Aim of the task
Copy out the entries below, changing "Hydraulic Structures" to "Water Structures" everywhere it appears and leaving everything else as it is.

Information supplied
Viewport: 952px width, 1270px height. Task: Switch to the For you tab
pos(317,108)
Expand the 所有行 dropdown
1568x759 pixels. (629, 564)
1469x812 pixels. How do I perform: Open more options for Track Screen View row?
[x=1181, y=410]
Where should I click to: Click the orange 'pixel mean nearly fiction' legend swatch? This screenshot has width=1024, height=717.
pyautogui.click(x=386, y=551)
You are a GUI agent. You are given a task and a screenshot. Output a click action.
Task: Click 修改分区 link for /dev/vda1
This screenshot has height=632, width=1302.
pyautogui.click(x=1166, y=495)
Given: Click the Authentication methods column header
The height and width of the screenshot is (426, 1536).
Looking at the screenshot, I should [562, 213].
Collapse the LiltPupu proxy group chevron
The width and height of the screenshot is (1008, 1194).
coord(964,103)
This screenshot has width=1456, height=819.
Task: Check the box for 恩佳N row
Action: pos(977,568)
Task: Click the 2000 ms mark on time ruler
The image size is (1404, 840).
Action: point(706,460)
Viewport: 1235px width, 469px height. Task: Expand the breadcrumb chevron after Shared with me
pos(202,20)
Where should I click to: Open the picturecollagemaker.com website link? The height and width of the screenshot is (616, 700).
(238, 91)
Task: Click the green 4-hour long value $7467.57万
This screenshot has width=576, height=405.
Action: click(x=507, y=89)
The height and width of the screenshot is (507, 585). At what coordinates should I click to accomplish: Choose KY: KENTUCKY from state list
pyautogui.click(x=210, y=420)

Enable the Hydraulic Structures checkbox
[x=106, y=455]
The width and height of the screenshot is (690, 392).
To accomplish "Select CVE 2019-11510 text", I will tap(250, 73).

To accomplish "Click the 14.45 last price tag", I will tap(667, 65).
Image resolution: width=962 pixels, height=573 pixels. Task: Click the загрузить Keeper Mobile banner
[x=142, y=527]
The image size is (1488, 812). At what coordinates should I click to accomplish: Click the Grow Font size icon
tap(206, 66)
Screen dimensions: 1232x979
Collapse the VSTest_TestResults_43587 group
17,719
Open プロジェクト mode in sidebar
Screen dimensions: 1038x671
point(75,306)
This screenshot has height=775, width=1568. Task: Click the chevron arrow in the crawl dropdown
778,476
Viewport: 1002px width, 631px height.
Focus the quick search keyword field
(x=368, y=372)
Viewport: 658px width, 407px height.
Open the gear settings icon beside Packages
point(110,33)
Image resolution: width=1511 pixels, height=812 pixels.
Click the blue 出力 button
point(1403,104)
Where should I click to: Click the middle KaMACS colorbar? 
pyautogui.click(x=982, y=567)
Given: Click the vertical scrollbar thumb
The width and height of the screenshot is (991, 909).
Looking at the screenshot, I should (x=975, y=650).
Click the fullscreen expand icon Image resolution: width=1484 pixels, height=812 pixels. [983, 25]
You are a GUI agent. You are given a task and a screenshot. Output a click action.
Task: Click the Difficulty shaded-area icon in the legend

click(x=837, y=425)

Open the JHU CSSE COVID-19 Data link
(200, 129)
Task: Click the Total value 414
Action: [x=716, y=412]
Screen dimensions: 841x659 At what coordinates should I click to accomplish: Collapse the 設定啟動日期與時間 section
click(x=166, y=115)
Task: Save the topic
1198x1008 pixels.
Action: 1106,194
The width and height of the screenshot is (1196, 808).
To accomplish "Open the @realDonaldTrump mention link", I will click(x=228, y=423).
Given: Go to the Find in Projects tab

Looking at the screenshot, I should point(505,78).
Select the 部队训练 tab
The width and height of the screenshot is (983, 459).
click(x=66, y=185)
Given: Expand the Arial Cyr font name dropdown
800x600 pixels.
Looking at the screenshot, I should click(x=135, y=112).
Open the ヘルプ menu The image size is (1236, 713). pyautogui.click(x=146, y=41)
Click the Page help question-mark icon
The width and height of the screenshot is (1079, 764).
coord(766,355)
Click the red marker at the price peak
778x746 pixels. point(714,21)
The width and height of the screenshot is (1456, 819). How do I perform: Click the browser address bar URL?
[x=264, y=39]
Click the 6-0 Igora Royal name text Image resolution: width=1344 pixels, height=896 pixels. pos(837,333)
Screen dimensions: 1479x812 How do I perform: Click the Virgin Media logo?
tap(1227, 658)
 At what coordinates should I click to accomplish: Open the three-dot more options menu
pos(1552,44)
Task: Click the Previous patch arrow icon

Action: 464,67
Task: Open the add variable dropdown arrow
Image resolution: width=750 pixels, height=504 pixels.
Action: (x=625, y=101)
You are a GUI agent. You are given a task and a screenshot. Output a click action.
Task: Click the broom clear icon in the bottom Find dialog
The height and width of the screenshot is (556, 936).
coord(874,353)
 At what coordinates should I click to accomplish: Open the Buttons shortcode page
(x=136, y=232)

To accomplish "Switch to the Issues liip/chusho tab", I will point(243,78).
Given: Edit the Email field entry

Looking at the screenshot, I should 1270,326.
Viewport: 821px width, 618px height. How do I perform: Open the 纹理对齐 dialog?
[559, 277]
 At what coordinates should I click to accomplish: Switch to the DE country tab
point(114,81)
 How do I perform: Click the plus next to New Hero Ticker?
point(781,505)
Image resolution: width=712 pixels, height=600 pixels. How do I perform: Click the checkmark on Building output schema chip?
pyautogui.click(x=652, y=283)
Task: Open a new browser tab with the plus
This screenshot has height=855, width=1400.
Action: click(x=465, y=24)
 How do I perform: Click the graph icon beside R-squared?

The completed task
Viewport: 952px width, 1270px height. Task: Switch to the For you tab
pos(317,108)
Expand the 所有行 dropdown
1568x759 pixels. (629, 564)
1469x812 pixels. How do I perform: Open more options for Track Screen View row?
[x=1181, y=410]
Where should I click to: Click the orange 'pixel mean nearly fiction' legend swatch? This screenshot has width=1024, height=717.
pyautogui.click(x=386, y=551)
You are a GUI agent. You are given a task and a screenshot. Output a click action.
Task: Click 修改分区 link for /dev/vda1
This screenshot has height=632, width=1302.
pyautogui.click(x=1166, y=495)
Given: Click the Authentication methods column header
The height and width of the screenshot is (426, 1536).
Looking at the screenshot, I should [562, 213].
Collapse the LiltPupu proxy group chevron
The width and height of the screenshot is (1008, 1194).
coord(964,103)
This screenshot has width=1456, height=819.
Task: Check the box for 恩佳N row
Action: pos(977,568)
Task: Click the 2000 ms mark on time ruler
The image size is (1404, 840).
Action: point(706,460)
Viewport: 1235px width, 469px height. Task: Expand the breadcrumb chevron after Shared with me
pos(202,20)
Where should I click to: Open the picturecollagemaker.com website link? The height and width of the screenshot is (616, 700).
(238, 91)
Task: Click the green 4-hour long value $7467.57万
This screenshot has width=576, height=405.
Action: click(x=507, y=89)
The height and width of the screenshot is (507, 585). At what coordinates should I click to accomplish: Choose KY: KENTUCKY from state list
pyautogui.click(x=210, y=420)

Enable the Water Structures checkbox
[x=106, y=455]
The width and height of the screenshot is (690, 392).
To accomplish "Select CVE 2019-11510 text", I will tap(250, 73).

To accomplish "Click the 14.45 last price tag", I will tap(667, 65).
Image resolution: width=962 pixels, height=573 pixels. Task: Click the загрузить Keeper Mobile banner
[x=142, y=527]
The image size is (1488, 812). At what coordinates should I click to accomplish: Click the Grow Font size icon
tap(206, 66)
Screen dimensions: 1232x979
Collapse the VSTest_TestResults_43587 group
17,719
Open プロジェクト mode in sidebar
Screen dimensions: 1038x671
point(75,306)
This screenshot has height=775, width=1568. Task: Click the chevron arrow in the crawl dropdown
778,476
Viewport: 1002px width, 631px height.
Focus the quick search keyword field
(x=368, y=372)
Viewport: 658px width, 407px height.
Open the gear settings icon beside Packages
point(110,33)
Image resolution: width=1511 pixels, height=812 pixels.
Click the blue 出力 button
point(1403,104)
Where should I click to: Click the middle KaMACS colorbar? 
pyautogui.click(x=982, y=567)
Given: Click the vertical scrollbar thumb
The width and height of the screenshot is (991, 909).
Looking at the screenshot, I should (x=975, y=650).
Click the fullscreen expand icon Image resolution: width=1484 pixels, height=812 pixels. [983, 25]
You are a GUI agent. You are given a task and a screenshot. Output a click action.
Task: Click the Difficulty shaded-area icon in the legend

click(x=837, y=425)

Open the JHU CSSE COVID-19 Data link
(200, 129)
Task: Click the Total value 414
Action: [x=716, y=412]
Screen dimensions: 841x659 At what coordinates should I click to accomplish: Collapse the 設定啟動日期與時間 section
click(x=166, y=115)
Task: Save the topic
1198x1008 pixels.
Action: 1106,194
The width and height of the screenshot is (1196, 808).
To accomplish "Open the @realDonaldTrump mention link", I will click(x=228, y=423).
Given: Go to the Find in Projects tab

Looking at the screenshot, I should point(505,78).
Select the 部队训练 tab
The width and height of the screenshot is (983, 459).
click(x=66, y=185)
Given: Expand the Arial Cyr font name dropdown
800x600 pixels.
Looking at the screenshot, I should click(x=135, y=112).
Open the ヘルプ menu The image size is (1236, 713). pyautogui.click(x=146, y=41)
Click the Page help question-mark icon
The width and height of the screenshot is (1079, 764).
coord(766,355)
Click the red marker at the price peak
778x746 pixels. point(714,21)
The width and height of the screenshot is (1456, 819). How do I perform: Click the browser address bar URL?
[x=264, y=39]
Click the 6-0 Igora Royal name text Image resolution: width=1344 pixels, height=896 pixels. pos(837,333)
Screen dimensions: 1479x812 How do I perform: Click the Virgin Media logo?
tap(1227, 658)
 At what coordinates should I click to accomplish: Open the three-dot more options menu
pos(1552,44)
Task: Click the Previous patch arrow icon

Action: 464,67
Task: Open the add variable dropdown arrow
Image resolution: width=750 pixels, height=504 pixels.
Action: (x=625, y=101)
You are a GUI agent. You are given a task and a screenshot. Output a click action.
Task: Click the broom clear icon in the bottom Find dialog
The height and width of the screenshot is (556, 936).
coord(874,353)
 At what coordinates should I click to accomplish: Open the Buttons shortcode page
(x=136, y=232)

To accomplish "Switch to the Issues liip/chusho tab", I will point(243,78).
Given: Edit the Email field entry

Looking at the screenshot, I should 1270,326.
Viewport: 821px width, 618px height. How do I perform: Open the 纹理对齐 dialog?
[559, 277]
 At what coordinates should I click to accomplish: Switch to the DE country tab
point(114,81)
 How do I perform: Click the plus next to New Hero Ticker?
point(781,505)
Image resolution: width=712 pixels, height=600 pixels. How do I perform: Click the checkmark on Building output schema chip?
pyautogui.click(x=652, y=283)
Task: Open a new browser tab with the plus
This screenshot has height=855, width=1400.
Action: click(x=465, y=24)
 How do I perform: Click the graph icon beside R-squared?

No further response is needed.